Task to complete —
Only one stretch of the data below is wanted: the lines starting at the one with "AL-10 Formación de" and ending at the one with "E-mail (1435, 561)", both included, given again exactly.

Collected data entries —

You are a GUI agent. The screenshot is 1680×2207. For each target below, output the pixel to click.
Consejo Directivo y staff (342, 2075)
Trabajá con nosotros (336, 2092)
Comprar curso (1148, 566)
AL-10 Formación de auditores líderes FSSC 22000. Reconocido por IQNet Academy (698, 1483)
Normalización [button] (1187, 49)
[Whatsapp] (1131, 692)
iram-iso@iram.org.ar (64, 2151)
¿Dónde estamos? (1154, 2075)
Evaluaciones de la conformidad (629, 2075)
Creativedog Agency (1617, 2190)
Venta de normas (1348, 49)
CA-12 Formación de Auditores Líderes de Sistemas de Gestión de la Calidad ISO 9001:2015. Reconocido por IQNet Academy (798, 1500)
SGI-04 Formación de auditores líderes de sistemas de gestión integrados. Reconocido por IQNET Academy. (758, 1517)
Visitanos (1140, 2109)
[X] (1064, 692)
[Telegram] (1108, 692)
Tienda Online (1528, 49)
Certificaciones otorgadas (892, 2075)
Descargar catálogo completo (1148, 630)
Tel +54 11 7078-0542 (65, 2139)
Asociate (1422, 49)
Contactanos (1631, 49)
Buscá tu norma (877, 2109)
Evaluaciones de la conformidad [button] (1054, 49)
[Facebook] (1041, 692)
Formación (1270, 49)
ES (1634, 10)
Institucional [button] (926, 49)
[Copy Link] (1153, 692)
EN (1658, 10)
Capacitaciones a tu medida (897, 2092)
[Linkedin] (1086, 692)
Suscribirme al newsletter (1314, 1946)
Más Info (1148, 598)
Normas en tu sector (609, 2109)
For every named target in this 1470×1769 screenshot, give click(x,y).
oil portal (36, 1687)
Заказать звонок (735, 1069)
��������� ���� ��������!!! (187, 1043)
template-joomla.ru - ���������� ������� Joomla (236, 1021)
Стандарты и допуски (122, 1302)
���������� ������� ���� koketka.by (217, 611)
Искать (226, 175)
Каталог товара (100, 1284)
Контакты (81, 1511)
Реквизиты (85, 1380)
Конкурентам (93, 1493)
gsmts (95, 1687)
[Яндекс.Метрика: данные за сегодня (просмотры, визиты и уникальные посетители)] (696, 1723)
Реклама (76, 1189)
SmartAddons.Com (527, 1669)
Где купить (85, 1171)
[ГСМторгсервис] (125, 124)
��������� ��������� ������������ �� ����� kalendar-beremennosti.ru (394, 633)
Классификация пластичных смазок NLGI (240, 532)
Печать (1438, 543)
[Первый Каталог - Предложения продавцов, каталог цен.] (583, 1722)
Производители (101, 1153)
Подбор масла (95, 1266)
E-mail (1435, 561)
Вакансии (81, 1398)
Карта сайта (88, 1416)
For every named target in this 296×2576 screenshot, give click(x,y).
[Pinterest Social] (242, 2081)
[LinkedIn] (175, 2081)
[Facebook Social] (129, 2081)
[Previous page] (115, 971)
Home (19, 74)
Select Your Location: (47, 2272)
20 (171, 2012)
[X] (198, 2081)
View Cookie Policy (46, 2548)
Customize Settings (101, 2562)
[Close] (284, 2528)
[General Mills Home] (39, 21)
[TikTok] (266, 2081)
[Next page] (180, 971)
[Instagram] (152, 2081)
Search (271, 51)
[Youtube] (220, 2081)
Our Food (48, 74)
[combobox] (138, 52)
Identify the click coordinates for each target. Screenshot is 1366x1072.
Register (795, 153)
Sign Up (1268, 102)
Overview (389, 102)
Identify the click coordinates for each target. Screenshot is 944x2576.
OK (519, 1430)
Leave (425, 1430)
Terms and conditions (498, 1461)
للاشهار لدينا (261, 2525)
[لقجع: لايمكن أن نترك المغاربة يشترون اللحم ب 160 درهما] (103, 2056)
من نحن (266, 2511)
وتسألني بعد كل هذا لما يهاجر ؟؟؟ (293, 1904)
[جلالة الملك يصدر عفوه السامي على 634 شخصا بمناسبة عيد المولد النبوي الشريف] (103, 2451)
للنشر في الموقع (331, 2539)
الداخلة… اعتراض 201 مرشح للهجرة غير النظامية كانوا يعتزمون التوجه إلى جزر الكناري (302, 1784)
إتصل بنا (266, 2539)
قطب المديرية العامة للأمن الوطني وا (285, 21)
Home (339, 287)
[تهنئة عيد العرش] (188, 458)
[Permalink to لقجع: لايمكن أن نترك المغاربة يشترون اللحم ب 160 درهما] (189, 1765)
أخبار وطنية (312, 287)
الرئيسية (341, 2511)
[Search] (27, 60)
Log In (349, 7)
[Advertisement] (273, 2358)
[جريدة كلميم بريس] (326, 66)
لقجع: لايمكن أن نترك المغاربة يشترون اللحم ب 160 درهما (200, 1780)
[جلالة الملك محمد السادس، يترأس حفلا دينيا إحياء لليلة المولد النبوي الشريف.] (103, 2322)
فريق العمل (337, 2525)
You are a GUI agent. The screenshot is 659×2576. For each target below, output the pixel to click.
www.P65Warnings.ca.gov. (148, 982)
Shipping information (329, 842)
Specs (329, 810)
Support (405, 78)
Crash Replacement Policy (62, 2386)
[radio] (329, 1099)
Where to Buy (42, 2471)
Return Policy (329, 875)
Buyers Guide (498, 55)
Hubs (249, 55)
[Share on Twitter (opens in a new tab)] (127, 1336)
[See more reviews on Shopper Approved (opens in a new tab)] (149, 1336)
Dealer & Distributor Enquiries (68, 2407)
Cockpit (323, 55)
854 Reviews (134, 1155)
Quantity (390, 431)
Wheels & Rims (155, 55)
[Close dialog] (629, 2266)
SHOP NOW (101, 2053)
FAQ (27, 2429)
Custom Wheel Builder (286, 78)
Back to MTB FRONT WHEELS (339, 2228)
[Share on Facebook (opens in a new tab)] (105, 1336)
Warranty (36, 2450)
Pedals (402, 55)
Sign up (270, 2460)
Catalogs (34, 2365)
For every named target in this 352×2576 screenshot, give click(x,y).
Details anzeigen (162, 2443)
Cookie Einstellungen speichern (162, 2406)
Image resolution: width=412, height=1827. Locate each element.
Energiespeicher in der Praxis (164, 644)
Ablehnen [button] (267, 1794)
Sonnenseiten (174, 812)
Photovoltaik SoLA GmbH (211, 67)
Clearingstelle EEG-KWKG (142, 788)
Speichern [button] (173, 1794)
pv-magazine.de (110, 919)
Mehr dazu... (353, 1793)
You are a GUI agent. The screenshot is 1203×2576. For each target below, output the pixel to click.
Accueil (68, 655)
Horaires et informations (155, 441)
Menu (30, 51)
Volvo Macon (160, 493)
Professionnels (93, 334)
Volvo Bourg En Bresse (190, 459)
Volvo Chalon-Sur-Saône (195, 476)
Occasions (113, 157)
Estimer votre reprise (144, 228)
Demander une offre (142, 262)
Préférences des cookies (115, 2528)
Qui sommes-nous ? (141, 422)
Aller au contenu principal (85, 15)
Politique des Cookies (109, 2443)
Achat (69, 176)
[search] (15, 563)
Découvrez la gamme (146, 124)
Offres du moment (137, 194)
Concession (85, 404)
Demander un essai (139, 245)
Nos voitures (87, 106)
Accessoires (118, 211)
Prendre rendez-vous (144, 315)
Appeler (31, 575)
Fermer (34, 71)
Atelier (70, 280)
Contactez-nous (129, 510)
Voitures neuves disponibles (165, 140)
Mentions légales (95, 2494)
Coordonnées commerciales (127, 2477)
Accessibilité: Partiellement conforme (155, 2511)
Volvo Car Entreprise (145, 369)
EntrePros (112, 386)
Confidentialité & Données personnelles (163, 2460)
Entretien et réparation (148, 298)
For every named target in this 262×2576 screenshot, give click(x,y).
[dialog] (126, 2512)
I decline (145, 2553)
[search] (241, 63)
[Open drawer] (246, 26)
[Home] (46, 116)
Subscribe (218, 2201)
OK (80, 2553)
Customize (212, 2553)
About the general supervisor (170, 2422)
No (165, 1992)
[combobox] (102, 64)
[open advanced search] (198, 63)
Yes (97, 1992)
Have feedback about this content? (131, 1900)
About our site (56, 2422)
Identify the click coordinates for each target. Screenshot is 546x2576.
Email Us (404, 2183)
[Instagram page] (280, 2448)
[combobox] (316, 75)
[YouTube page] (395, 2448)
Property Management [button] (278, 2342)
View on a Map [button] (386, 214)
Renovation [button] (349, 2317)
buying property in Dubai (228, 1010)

Finished exercise —
AL-10 Formación de auditores líderes FSSC 22000. Reconocido por IQNet Academy (698, 1483)
Normalización [button] (1187, 49)
[Whatsapp] (1131, 692)
iram-iso@iram.org.ar (64, 2151)
¿Dónde estamos? (1154, 2075)
Evaluaciones de la conformidad (629, 2075)
Creativedog Agency (1617, 2190)
Venta de normas (1348, 49)
CA-12 Formación de Auditores Líderes de Sistemas de Gestión de la Calidad ISO 9001:2015. Reconocido por IQNet Academy (798, 1500)
SGI-04 Formación de auditores líderes de sistemas de gestión integrados. Reconocido por IQNET Academy. (758, 1517)
Visitanos (1140, 2109)
[X] (1064, 692)
[Telegram] (1108, 692)
Tienda Online (1528, 49)
Certificaciones otorgadas (892, 2075)
Descargar catálogo completo (1148, 630)
Tel +54 11 7078-0542 (65, 2139)
Asociate (1422, 49)
Contactanos (1631, 49)
Buscá tu norma (877, 2109)
Evaluaciones de la conformidad [button] (1054, 49)
[Facebook] (1041, 692)
Formación (1270, 49)
ES (1634, 10)
Institucional [button] (926, 49)
[Copy Link] (1153, 692)
EN (1658, 10)
Capacitaciones a tu medida (897, 2092)
[Linkedin] (1086, 692)
Suscribirme al newsletter (1314, 1946)
Más Info (1148, 598)
Normas en tu sector (609, 2109)
For every named target in this 1470×1769 screenshot, give click(x,y).
oil portal (36, 1687)
Заказать звонок (735, 1069)
��������� ���� ��������!!! (187, 1043)
template-joomla.ru - ���������� ������� Joomla (236, 1021)
Стандарты и допуски (122, 1302)
���������� ������� ���� koketka.by (217, 611)
Искать (226, 175)
Каталог товара (100, 1284)
Контакты (81, 1511)
Реквизиты (85, 1380)
Конкурентам (93, 1493)
gsmts (95, 1687)
[Яндекс.Метрика: данные за сегодня (просмотры, визиты и уникальные посетители)] (696, 1723)
Реклама (76, 1189)
SmartAddons.Com (527, 1669)
Где купить (85, 1171)
[ГСМторгсервис] (125, 124)
��������� ��������� ������������ �� ����� kalendar-beremennosti.ru (394, 633)
Классификация пластичных смазок NLGI (240, 532)
Печать (1438, 543)
[Первый Каталог - Предложения продавцов, каталог цен.] (583, 1722)
Производители (101, 1153)
Подбор масла (95, 1266)
E-mail (1435, 561)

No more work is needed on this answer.